**The task:**
Write out exactly the lines below that run from the one containing "Task: Click the Bières et Cidres heading" through the one containing "Viewport: 602px width, 1022px height.", both included, with no other lines.

**Information provided:**

=======

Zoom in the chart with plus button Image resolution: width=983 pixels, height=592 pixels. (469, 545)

=======

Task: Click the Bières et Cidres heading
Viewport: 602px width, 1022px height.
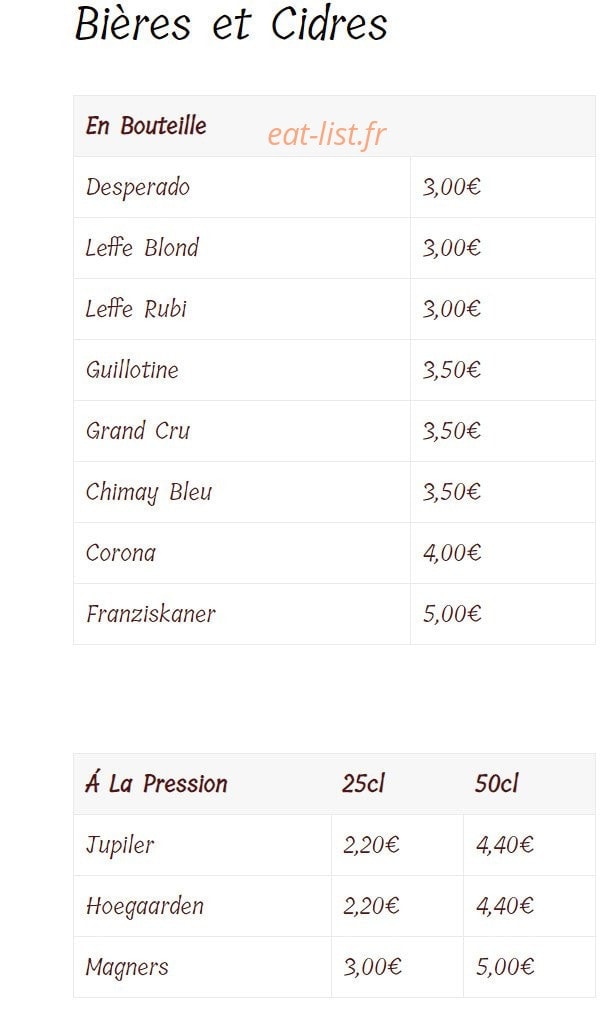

=======

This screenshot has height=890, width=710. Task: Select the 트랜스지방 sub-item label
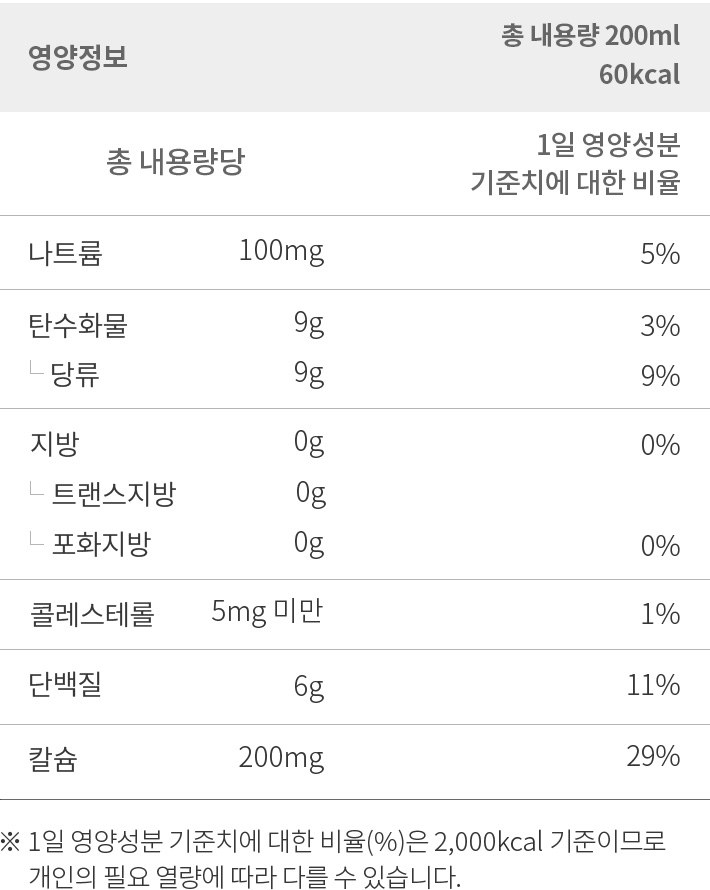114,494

=======

**Solution to the exercise:**
Task: Click the Bières et Cidres heading
Viewport: 602px width, 1022px height.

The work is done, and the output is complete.